Progetto: Impariamo a riconoscere i nostri compagni

Foto di Olivo Filippi Autore: Olivo Filippi

Valutazione

Validazione complessiva

Il progetto si è dimostrato valido; i ragazzi si sono applicati con impegno e dedizione, realmente interessati, spinti dal desiderio di costruire in modo autonomo il “prodotto” sulla falsariga di quello mostrato all’inizio, desiderosi di migliorare lo loro competenze nell’utilizzo degli strumenti proposti e di realizzare qualcosa di utile per il compagno disabile. I tempi sono stati un po’ lunghi, si potrebbero migliorare con l’acquisizione da parte dei ragazzi di maggior dimestichezza nell’utilizzo degli strumenti.

Un miglioramento sensibile nei tempi di esecuzione e nella qualità del lavoro si potrebbe realizzare avendo a disposizione macchine di più recente fabbricazione e più potenti che permetterebbero di utilizzare programmi un po’ più sofisticati.
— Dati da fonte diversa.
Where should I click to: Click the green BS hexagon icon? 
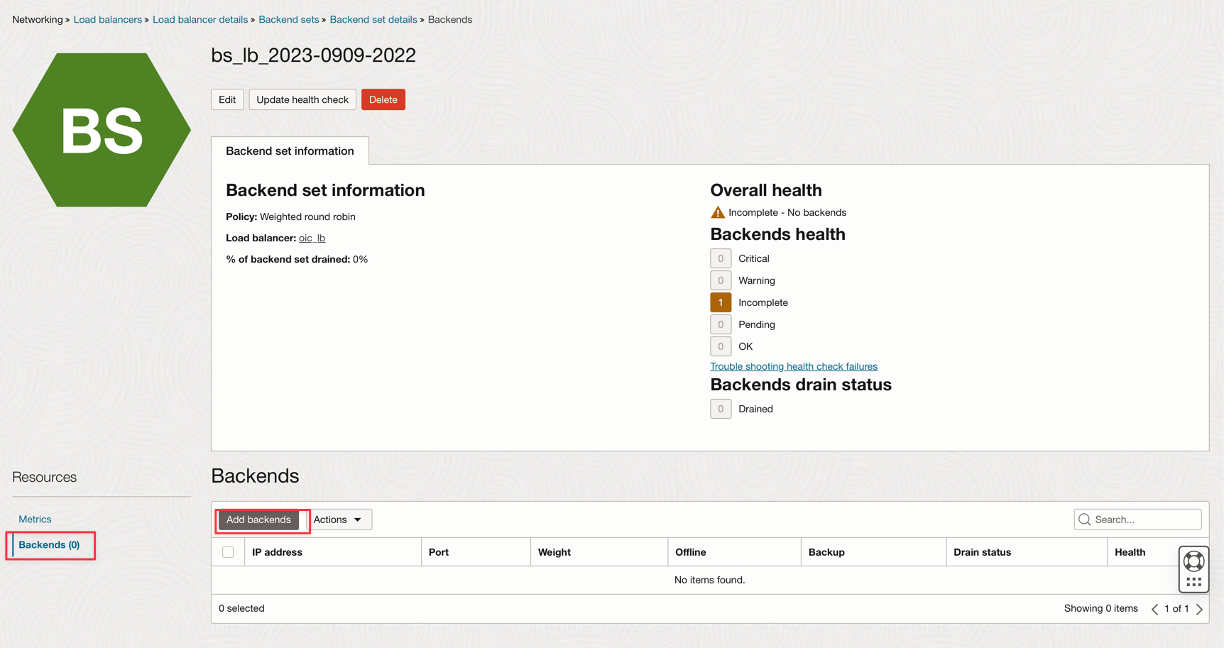(101, 130)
I ragazzi si sono espressi in modo molto positivo in relazione al tipo di lavoro svolto ed al prodotto ottenuto. Tutti ne hanno voluto portare a casa una copia da mostrare ai genitori.
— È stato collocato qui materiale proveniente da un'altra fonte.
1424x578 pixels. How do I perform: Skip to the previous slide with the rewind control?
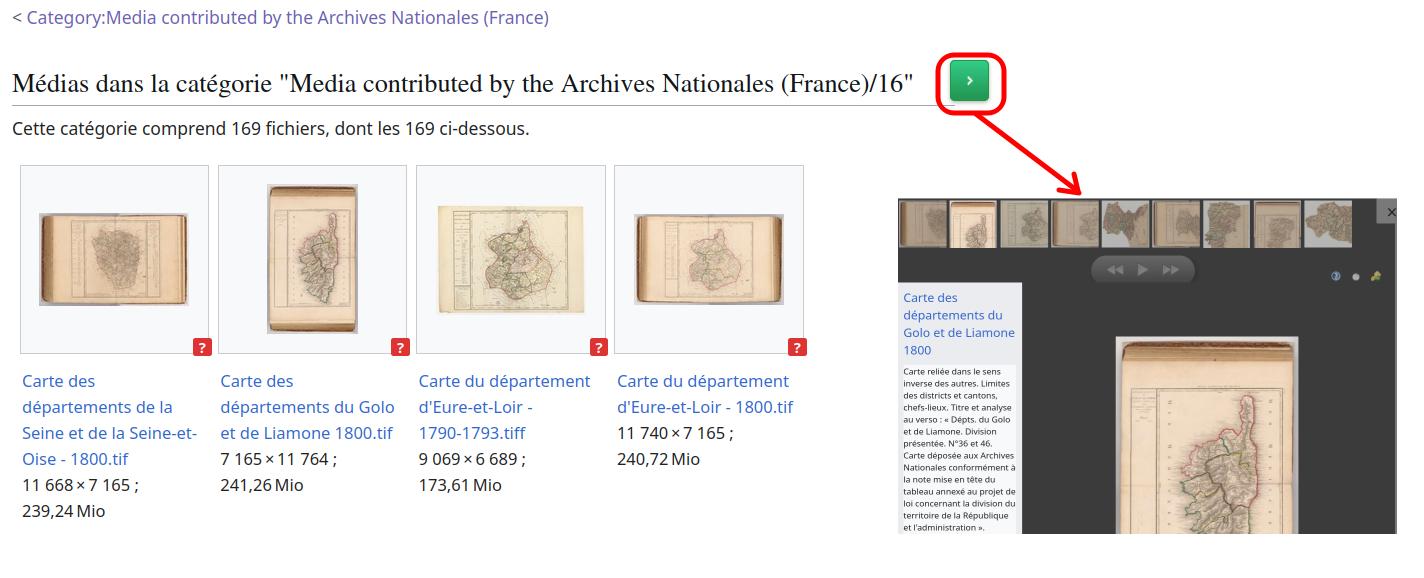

Spunti per futuri sviluppi

Le domande che ci si può porre sono le seguenti:

Il programma rispecchia le esigenze del compagno disabile?

In quali aspetti la proposta è migliorabile?

Quali elementi potrebbero permettere di rendere il programma più divertente?

Quali sono stati gli elementi “tecnici” che hanno riscosso maggior interesse da parte degli alunni?

I tempi di lavoro sono stati rispettati? Se no perché?

Gli spunti per la prosecuzione del lavoro sono determinati:

  1. l’esigenza di migliorare il programma aumentando il livello di difficoltà in relazione alla capacità di M. di portare a termine il gioco
  2. la consapevolezza da parte dei ragazzi di poter creare, con lo stesso sistema, una serie di “giochi” per il riconoscimento, la discriminazione,la catalogazione e la seriazione di oggetti, colori, immagini.